##### Text

Monday, February 25, 2013

Help Emergency Responders Help You!

A fire occurs at the wash or an employee’s foot is caught in the conveyor, is your wash ready for these potential emergencies? Just as importantly, is the fire department or the EMS department ready? These are two questions that each operator must answer before the disaster strikes.

Let’s take a look at some of the key factors that should be considered in order to establish a plan of action to fulfill this obligation.

The emergency responders can be more effective when the car wash owners establish a pro-active plan for their facility including some of the elements in the following checklist:
  • All updated MSDS records should be on file with the Fire and EMS departments. This will provide them with the list of chemicals that they may be exposed to and allow them to establish a plan of action prior to an emergency.
  • Car wash owners also need to be sure that updated chemical placards are visibly mounted on the outside of the doors where chemicals are stored.
  • Doors should be labeled so they can be quickly and easily be identified from the outside. Not all emergencies occur while people are available to ask questions.
  • All entrances and exits need to be kept free of any debris or storage.
  • A building diagram would be helpful to file with the emergency responders as well.
  • The owners and managers contact information should be made available to the emergency responders as well.
  • Be sure to provide the utility shut off information including the main gas line if applicable.
  • Notify the emergency responders of any heavy security doors or specialty locks that may impede their ability to enter the building.
  • Advise where the emergency switches are and the power shut offs.

The car wash owners should also be sure to pay attention to the following regarding some of the things they can do to be proactive as well:

  • Post the emergency phone numbers in a conspicuous area of the wash.
  • Establish a containment program in the event of a chemical spill.
  • Be sure your medical emergency kit is updated and in an accessible area of the wash.
  • Eye wash stations should be working and free of debris.
  • Ensure a lock out kit is in place.
  • Train employees by holding a practice drill at least twice a year.

I would also encourage wash owners to call their local responders and invite them in for a tour to see where things are stored, power shut offs are located etc.

You can’t put a price on pre-planning, but taking these simple steps might be the mitigating difference in saving your property from fire or other disaster and just maybe save a life.

##########

> _Required action 1_
Reproduce the car wash emergency planning text between "A fire occurs" and "to an emergency.", inclusive.
> _Required action 2_
Summarize the car wash emergency planning text in two sentences.
The lines that follow were taken from a different source than the text above.

##### Dataset section

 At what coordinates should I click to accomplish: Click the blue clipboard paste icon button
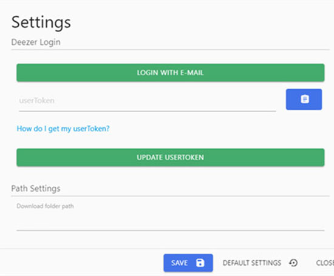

##########

> _Written response 1_
A fire occurs at the wash or an employee’s foot is caught in the conveyor, is your wash ready for these potential emergencies? Just as importantly, is the fire department or the EMS department ready? These are two questions that each operator must answer before the disaster strikes.

Let’s take a look at some of the key factors that should be considered in order to establish a plan of action to fulfill this obligation.

The emergency responders can be more effective when the car wash owners establish a pro-active plan for their facility including some of the elements in the following checklist:
  • All updated MSDS records should be on file with the Fire and EMS departments. This will provide them with the list of chemicals that they may be exposed to and allow them to establish a plan of action prior to an emergency.

> _Written response 2_
Car wash owners can help fire and EMS responders work more effectively by setting up a proactive plan, including filing updated MSDS records, a building diagram, contact details and utility shut-off information with them and keeping all entrances and exits clear. Owners should also post emergency phone numbers, keep the medical kit updated and eye wash stations working, hold practice drills at least twice a year, and invite local responders in for a tour.